But before going into individual details, I will add the final to the incidents which I have already given concerning my lizards. I have had them three years, and they have kept in admirable health. They have not hibernated, for the house has been kept warmed all the time, and their cage has been near a register. They have therefore been all the time wide-awake and very active. From this we conclude that hibernation is not organic with them like the rest of plants, and that it is a consecutive of cold weather, which causes besides the disappearance of the insects on which they feed.

Their food, therefore, does not necessarily consist of living prey. They eat with the same appetite the remains of beetles, such as the skeletons of night borers, and all decayed or dried chrysalides. Last year, the cabbage butterfly being extremely abundant, I collected a stock of chrysalides which they devoured to the last one. They always refused raw and bloody meat. Nevertheless, when they were forced to swallow it, which was not easy, they digested it.

They are said to be fond of grapes, and in vine-growing countries, I was told, hunt for the fruit. But with me they never wanted grapes, not even the southern variety or the dried raisin.

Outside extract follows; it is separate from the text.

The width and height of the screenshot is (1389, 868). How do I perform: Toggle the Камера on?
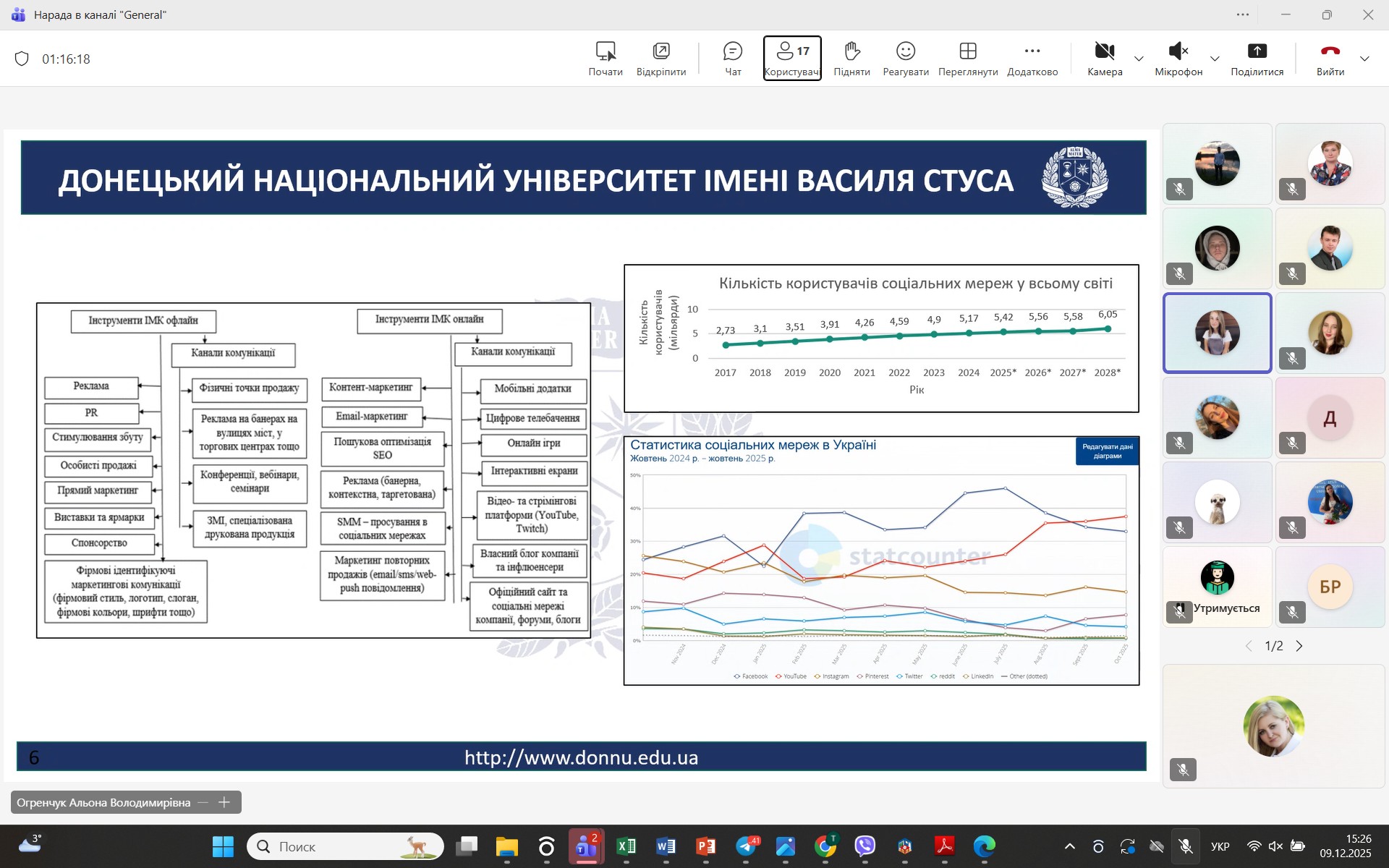pyautogui.click(x=1104, y=58)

On the other hand, they are fond of dates, and attacked them with avidity the first time they saw them. I made them up some balls of dates as large as a good-sized grape, of which they were able to swallow three or four one after another I received other ocellated lizards last year, and they all liked dates, one of them to my surprise gulping down a whole one in a wink. It agreed with him perfectly, his digestive powers, as I took pains to observe, proving adequate to dispose of the stone in a proper manner, although my friends feared that it would be caught in the sinuosities of the intestine, with perhaps fatal effects. It seems that this animal estimated rightly the capacity of his digestive apparatus. The preceding curious feature in the present case is that all the lizards at once recognized an eatable fruit in the date, although they had never seen or tasted dates or anything like them. They may have eaten figs at home, but they refused dried figs.

All my lizards lived, I might say, in freedom. During our summers in the country, they had a large room with latticed windows, with sunshine on three sides. They had stones and boxes of every sort, and for a gymnasium convenient scaffoldings furnished with rags in which they climbed, hid, and chased one another with evident amusement.